[Zu erledigende Aufgaben]
**A)** Gib aus der Forumsdiskussion über die Übersetzung den Abschnitt wortgetreu aus, der mit den Worten „Those are two“ anfängt und mit „flow very nicely!“ schließt.
**B)** Nenne alle Benutzernamen, die in der Forumsdiskussion über die Übersetzung als Überschrift über einem Beitrag stehen.

Those are two tiny things that may or may not be changed to advantage. The meaning of the English, original or not, comes across very well, and although I am no judge of style in German, it seems to flow very nicely!

Gaer


----------



## elroy

gaer said:
			
		

> In addition, is there any way you can capture the feel of this: "and fail to mention some other…" For me "_verschweigen" _carries the meaning of "conceal". It makes it seem as though something has been deliberately ommited. "Fail to mention" is more subtle. It does not say that there is a deliberate intent to distort. It COULD mean that. But it might also mean that something is left out, overlooked. In some cases an author who writes about history leaves out certain facts or events because he has "an agenda". But other times authors leave out "this or that" because they don't know about something, or they do not have room to write all they wish and thus make a subconcious decision to include something at the expense of something else, with no real intent to deceive through ommision.


Vielleicht "auf ein anderes (Ereignis) verzichten"?


----------



## gaer

elroy said:
			
		

> Vielleicht "auf ein anderes (Ereignis) verzichten"?


The word "verzichten" may capture a part of the meaning, but it does not express the idea of "failing to mention" by overlooking or forgetting to mention.

It's hard, isn't?  

If I saw the right phrase in German, I'd get to the English immediately, I think. I'm sure someone will come along with good suggestions soon. 

Gaer


----------



## Jana337

> In addition, is there any way you can capture the feel of this: "and fail to mention some other…" For me "_verschweigen" _carries the meaning of "conceal". It makes it seem as though something has been deliberately ommited. "Fail to mention" is more subtle. It does not say that there is a deliberate intent to distort. It COULD mean that. But it might also mean that something is left out, overlooked. In some cases an author who writes about history leaves out certain facts or events because he has "an agenda".


 Da ich Kunderas Werke kenne, bin ich mir ziemlich sicher, dass er "verschweigen" meinte (ihr "agenda" wäre dementsprechend, die Vergangenheit auf eine gewisse Weise zu interpretieren, denn durch eine geschickte Auslegung der Vergangenheit kann man die Gegenwart ganz gut manipulieren und die Futur bestimmen, findest Du  nicht? ).

[Datensätze aus einer Sammlung]
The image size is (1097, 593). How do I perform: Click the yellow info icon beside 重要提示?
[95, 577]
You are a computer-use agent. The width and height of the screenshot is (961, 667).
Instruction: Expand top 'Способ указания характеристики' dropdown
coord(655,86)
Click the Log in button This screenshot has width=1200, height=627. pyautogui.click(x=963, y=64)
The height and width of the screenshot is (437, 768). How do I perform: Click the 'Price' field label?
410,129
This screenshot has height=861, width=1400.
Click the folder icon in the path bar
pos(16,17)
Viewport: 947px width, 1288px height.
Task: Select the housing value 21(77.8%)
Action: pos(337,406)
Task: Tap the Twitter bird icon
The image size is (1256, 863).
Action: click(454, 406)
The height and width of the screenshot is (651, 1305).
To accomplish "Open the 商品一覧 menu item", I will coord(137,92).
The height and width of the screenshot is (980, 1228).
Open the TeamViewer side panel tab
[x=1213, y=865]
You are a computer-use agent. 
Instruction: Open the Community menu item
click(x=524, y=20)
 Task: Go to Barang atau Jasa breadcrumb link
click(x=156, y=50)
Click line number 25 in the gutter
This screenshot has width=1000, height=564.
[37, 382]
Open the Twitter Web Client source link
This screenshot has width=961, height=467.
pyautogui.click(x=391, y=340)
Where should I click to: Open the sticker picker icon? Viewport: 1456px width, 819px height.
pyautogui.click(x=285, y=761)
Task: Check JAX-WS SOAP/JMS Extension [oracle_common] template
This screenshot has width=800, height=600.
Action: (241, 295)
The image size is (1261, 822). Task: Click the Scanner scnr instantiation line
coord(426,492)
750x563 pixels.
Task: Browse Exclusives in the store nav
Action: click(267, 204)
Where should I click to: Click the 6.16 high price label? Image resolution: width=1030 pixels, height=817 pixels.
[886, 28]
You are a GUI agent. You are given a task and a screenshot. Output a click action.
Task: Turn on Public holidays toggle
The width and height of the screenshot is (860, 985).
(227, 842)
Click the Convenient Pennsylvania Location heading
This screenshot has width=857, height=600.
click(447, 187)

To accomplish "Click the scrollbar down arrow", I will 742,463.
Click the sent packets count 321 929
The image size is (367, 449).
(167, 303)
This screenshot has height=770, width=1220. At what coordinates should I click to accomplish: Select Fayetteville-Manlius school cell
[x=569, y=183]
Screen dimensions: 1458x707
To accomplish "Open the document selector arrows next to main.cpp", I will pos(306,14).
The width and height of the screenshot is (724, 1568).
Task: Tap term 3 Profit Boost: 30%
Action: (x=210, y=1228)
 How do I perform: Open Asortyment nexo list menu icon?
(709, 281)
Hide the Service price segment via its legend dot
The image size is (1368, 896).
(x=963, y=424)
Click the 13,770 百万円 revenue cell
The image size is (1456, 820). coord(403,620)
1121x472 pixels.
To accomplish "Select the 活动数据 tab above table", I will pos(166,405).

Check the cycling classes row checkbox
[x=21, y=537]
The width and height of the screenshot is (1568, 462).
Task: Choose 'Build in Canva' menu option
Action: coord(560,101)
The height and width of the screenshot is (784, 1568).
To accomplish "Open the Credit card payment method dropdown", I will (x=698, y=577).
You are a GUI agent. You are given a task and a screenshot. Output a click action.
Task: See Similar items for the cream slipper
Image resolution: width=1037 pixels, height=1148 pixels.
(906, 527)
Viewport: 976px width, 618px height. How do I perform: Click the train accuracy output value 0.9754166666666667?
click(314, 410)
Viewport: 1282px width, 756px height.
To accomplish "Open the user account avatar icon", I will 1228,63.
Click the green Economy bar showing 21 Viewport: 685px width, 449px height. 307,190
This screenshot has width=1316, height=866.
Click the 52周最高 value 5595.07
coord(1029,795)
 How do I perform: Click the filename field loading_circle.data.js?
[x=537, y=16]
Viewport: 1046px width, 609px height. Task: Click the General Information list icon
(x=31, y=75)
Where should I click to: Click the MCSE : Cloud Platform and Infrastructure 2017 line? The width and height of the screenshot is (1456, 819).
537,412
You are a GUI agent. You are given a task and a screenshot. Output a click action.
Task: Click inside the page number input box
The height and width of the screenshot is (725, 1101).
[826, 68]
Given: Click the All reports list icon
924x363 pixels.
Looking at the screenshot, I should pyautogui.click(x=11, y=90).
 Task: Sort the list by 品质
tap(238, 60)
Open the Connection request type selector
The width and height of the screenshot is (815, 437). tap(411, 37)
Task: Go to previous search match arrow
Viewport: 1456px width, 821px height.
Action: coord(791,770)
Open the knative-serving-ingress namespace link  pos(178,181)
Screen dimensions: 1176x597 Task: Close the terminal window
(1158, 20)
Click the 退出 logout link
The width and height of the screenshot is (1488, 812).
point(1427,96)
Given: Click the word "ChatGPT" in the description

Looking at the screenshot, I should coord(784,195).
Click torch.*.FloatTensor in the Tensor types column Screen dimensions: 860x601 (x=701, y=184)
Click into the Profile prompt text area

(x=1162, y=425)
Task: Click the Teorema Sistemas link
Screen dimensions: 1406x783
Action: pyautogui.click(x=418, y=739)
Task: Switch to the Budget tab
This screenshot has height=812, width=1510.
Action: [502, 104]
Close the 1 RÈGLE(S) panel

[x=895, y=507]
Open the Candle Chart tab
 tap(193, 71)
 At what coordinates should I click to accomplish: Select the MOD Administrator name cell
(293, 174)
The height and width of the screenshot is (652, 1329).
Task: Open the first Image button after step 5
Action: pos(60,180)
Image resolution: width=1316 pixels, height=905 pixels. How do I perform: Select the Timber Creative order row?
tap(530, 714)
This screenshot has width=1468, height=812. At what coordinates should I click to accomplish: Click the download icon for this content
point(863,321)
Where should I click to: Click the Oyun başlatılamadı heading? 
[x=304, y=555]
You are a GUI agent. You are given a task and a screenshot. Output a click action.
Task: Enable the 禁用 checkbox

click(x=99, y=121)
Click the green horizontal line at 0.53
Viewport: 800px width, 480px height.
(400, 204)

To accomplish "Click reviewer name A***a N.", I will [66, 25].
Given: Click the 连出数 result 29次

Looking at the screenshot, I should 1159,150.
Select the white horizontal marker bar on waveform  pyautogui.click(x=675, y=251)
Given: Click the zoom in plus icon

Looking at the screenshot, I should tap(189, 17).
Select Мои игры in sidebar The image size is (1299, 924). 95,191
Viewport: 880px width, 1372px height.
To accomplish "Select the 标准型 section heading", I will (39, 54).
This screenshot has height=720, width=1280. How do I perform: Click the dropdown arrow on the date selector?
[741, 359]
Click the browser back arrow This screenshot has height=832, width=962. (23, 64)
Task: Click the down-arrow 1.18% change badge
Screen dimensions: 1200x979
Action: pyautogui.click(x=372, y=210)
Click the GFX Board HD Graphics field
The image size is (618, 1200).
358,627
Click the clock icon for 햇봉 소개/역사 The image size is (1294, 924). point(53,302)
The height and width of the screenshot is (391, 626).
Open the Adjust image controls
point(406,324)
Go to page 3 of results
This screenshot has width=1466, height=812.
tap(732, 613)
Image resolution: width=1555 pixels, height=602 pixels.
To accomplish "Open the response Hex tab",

[Lösungen der Reihe]
**A)**
Those are two tiny things that may or may not be changed to advantage. The meaning of the English, original or not, comes across very well, and although I am no judge of style in German, it seems to flow very nicely!

**B)** elroy, gaer, Jana337